▶ [ABOUT THIS TASK]: Your answer should be only the lines below from the one with "[مشاركة على Linkedin] (485, 1868)" to the one with "خدمة الطالب (637, 52)", repeated exactly, ends included.

★ ★ ★ ★

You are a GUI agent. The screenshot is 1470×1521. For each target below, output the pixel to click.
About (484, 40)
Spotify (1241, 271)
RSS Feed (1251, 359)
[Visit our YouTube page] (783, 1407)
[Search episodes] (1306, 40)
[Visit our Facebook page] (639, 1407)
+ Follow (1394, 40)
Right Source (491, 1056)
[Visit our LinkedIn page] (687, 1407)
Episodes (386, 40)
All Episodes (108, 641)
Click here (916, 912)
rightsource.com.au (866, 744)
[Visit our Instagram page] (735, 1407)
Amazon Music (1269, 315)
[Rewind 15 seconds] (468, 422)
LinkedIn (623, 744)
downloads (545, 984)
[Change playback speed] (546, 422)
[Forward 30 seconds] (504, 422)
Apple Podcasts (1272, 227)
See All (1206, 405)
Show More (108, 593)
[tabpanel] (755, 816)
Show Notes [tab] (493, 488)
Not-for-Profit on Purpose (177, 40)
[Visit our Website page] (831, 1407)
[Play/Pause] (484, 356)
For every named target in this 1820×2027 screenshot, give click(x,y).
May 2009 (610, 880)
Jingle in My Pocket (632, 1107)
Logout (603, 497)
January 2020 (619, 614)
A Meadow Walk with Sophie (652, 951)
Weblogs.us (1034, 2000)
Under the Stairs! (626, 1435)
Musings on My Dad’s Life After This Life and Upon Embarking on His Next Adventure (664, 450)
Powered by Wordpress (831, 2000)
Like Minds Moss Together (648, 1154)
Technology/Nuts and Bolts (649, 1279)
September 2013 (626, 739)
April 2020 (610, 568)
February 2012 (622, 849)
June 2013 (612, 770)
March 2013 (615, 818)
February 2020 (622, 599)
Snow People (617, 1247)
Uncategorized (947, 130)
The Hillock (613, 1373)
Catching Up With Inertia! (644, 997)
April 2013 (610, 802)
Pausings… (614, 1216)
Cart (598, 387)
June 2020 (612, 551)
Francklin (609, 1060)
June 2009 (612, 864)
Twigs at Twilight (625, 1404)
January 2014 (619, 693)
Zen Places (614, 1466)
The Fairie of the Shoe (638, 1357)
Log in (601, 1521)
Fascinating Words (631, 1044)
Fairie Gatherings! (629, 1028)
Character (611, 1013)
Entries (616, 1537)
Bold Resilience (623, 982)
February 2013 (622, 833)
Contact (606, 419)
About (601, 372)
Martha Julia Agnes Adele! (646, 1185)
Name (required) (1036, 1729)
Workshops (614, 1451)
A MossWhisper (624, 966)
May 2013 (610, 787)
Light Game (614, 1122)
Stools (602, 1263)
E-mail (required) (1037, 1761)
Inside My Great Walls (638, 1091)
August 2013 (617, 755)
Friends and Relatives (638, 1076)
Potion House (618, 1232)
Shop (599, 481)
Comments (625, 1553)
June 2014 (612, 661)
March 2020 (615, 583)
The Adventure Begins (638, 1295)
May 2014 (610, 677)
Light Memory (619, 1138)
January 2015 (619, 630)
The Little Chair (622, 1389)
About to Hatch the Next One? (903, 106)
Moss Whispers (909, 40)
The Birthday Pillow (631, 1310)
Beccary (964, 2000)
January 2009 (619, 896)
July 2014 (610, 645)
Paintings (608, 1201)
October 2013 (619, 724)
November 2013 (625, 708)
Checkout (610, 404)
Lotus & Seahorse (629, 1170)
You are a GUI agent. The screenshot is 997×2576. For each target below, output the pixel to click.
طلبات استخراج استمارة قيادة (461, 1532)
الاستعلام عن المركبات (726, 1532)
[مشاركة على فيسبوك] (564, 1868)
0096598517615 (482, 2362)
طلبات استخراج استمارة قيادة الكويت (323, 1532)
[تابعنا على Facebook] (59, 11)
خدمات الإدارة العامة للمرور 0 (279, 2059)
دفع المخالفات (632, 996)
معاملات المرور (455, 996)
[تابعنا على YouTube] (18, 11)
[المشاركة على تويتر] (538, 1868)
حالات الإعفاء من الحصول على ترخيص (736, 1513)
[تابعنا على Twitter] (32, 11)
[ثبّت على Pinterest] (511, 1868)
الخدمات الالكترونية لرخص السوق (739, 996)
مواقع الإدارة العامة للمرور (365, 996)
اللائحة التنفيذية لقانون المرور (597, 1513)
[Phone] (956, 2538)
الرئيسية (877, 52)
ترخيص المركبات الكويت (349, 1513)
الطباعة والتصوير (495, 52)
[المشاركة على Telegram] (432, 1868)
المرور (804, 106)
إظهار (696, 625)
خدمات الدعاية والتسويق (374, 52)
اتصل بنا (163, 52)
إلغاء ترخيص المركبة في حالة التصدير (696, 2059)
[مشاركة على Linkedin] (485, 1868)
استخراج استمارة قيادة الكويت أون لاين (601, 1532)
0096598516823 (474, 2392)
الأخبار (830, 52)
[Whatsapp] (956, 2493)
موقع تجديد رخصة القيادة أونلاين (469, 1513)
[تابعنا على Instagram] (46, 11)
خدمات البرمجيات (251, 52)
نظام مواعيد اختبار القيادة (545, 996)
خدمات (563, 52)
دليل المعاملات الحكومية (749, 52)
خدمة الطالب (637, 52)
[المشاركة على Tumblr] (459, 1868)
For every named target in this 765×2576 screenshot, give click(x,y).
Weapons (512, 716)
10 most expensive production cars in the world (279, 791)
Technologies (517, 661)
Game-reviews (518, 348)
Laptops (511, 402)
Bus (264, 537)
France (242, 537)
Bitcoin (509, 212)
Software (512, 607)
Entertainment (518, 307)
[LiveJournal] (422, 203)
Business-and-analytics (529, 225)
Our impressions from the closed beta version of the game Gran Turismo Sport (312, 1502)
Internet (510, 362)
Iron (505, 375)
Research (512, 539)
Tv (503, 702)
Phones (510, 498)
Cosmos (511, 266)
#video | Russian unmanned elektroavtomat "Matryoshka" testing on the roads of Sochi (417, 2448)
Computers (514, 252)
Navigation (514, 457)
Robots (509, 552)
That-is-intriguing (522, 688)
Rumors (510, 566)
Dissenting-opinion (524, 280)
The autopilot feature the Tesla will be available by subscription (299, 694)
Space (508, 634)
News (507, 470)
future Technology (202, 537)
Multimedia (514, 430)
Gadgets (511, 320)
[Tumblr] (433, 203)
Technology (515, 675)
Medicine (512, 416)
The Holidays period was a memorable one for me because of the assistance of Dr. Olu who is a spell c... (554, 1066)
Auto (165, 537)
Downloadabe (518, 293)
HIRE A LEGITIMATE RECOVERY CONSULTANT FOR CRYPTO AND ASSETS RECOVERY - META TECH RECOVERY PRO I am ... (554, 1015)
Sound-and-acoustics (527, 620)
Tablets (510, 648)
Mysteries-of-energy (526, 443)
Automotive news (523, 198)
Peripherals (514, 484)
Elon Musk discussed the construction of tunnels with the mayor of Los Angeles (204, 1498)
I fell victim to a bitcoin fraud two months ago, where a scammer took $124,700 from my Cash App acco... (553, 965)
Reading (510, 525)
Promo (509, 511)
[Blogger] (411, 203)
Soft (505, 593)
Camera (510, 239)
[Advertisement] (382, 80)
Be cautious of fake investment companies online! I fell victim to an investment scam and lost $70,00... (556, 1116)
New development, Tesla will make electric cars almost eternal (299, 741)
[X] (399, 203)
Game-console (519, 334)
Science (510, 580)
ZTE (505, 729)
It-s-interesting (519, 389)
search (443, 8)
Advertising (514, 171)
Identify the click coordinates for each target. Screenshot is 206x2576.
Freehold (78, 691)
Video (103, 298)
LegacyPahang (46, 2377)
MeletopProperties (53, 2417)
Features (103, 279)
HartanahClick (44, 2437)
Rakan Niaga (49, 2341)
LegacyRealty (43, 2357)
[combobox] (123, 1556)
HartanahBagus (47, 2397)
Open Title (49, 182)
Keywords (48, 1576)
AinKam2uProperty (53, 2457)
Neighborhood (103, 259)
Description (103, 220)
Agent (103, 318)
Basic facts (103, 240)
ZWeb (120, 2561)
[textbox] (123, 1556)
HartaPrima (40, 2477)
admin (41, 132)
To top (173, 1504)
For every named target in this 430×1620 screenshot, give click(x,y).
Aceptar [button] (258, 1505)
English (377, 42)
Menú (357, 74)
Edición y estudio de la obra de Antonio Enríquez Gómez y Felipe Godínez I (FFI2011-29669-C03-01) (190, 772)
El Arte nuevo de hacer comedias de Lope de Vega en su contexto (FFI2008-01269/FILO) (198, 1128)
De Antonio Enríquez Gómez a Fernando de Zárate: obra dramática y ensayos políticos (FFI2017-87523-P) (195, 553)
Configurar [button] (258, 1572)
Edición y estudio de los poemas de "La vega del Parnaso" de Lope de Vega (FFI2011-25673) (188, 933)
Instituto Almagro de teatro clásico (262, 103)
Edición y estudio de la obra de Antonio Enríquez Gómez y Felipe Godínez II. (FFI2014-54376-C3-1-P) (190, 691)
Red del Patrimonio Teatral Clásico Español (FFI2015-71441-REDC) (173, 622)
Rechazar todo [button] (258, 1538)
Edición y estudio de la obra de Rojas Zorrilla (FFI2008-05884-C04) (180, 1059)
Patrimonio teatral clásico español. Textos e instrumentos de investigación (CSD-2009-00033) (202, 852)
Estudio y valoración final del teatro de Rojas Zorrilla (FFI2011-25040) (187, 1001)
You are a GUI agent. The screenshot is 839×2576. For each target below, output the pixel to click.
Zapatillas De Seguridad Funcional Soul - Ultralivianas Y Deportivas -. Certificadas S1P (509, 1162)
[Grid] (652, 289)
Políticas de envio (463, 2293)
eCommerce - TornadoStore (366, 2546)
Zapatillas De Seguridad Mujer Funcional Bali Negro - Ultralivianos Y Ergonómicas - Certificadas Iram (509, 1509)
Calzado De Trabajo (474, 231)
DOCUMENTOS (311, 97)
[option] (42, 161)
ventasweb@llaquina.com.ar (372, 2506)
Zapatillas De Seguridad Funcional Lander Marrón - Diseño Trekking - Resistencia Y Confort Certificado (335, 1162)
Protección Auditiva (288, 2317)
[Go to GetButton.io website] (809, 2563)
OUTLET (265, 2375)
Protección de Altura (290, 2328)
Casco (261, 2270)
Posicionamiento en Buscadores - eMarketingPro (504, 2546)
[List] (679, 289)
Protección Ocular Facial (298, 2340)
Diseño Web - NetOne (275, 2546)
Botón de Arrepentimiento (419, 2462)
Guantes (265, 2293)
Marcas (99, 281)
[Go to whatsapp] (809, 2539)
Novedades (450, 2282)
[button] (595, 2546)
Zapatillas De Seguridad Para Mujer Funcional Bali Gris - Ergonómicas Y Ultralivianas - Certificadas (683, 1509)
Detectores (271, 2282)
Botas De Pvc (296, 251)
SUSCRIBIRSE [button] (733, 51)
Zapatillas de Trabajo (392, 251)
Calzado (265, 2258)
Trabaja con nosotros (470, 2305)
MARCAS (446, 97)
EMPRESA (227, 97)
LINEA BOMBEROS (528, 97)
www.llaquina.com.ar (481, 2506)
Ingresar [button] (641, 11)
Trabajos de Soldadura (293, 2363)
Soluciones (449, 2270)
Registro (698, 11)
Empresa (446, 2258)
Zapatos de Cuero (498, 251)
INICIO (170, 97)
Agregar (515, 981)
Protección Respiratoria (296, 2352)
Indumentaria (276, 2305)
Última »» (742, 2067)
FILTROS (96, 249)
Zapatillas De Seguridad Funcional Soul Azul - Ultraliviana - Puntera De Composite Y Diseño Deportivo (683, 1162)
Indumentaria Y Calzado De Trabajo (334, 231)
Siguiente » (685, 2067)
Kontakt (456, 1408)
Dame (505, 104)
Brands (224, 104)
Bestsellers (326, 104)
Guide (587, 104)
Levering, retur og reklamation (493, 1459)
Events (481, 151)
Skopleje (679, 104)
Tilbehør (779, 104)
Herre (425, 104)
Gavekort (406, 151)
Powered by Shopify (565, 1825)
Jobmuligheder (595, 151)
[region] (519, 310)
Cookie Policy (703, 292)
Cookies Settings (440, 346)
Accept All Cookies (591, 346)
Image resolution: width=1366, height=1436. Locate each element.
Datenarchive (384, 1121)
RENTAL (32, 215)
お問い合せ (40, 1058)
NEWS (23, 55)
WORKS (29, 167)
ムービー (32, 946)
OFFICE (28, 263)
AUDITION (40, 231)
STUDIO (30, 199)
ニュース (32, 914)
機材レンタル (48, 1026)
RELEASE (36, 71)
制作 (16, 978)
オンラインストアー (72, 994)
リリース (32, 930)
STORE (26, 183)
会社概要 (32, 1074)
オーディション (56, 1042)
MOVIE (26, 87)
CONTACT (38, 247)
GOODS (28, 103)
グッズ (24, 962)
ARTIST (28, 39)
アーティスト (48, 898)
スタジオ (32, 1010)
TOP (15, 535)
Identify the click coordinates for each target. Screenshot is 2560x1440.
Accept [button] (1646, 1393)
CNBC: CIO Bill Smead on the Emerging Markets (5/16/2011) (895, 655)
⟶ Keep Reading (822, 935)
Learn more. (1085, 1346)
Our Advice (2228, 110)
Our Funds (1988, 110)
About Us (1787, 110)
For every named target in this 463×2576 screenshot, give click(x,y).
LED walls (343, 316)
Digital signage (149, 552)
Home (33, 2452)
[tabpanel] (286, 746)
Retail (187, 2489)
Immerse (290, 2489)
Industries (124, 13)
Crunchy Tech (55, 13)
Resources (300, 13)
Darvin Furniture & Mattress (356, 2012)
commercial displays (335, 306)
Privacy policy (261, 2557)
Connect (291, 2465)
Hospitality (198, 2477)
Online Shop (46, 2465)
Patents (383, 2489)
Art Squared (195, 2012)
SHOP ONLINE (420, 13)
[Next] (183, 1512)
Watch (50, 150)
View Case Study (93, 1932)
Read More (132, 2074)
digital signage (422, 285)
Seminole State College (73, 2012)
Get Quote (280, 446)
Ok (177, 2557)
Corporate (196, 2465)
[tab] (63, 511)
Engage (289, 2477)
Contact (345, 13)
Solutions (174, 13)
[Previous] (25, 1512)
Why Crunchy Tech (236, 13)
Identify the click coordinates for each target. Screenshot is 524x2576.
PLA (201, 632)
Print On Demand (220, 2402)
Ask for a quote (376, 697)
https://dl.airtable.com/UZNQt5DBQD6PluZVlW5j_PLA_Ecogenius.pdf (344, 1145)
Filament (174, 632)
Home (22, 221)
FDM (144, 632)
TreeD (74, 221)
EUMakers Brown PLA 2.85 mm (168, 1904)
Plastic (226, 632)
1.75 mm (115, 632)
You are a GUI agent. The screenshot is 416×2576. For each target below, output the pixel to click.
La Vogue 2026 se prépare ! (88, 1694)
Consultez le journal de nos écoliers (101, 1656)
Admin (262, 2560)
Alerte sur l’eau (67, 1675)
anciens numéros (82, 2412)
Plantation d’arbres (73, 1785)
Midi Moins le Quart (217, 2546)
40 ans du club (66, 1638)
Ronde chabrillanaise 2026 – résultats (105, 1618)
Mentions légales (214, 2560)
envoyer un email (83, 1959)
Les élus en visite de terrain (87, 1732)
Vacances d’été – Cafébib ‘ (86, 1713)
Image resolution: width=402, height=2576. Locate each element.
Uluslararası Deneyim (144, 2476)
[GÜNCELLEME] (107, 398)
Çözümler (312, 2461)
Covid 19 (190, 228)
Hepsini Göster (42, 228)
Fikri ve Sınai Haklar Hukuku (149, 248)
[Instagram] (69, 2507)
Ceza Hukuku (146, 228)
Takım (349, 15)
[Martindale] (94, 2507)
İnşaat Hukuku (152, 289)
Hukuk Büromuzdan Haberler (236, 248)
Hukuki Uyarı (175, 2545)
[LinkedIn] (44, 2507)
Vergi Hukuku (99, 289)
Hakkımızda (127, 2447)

★ ★ ★ ★

▶ [EXPECTED ANSWER]:
[مشاركة على Linkedin] (485, 1868)
استخراج استمارة قيادة الكويت أون لاين (601, 1532)
0096598516823 (474, 2392)
الأخبار (830, 52)
[Whatsapp] (956, 2493)
موقع تجديد رخصة القيادة أونلاين (469, 1513)
[تابعنا على Instagram] (46, 11)
خدمات البرمجيات (251, 52)
نظام مواعيد اختبار القيادة (545, 996)
خدمات (563, 52)
دليل المعاملات الحكومية (749, 52)
خدمة الطالب (637, 52)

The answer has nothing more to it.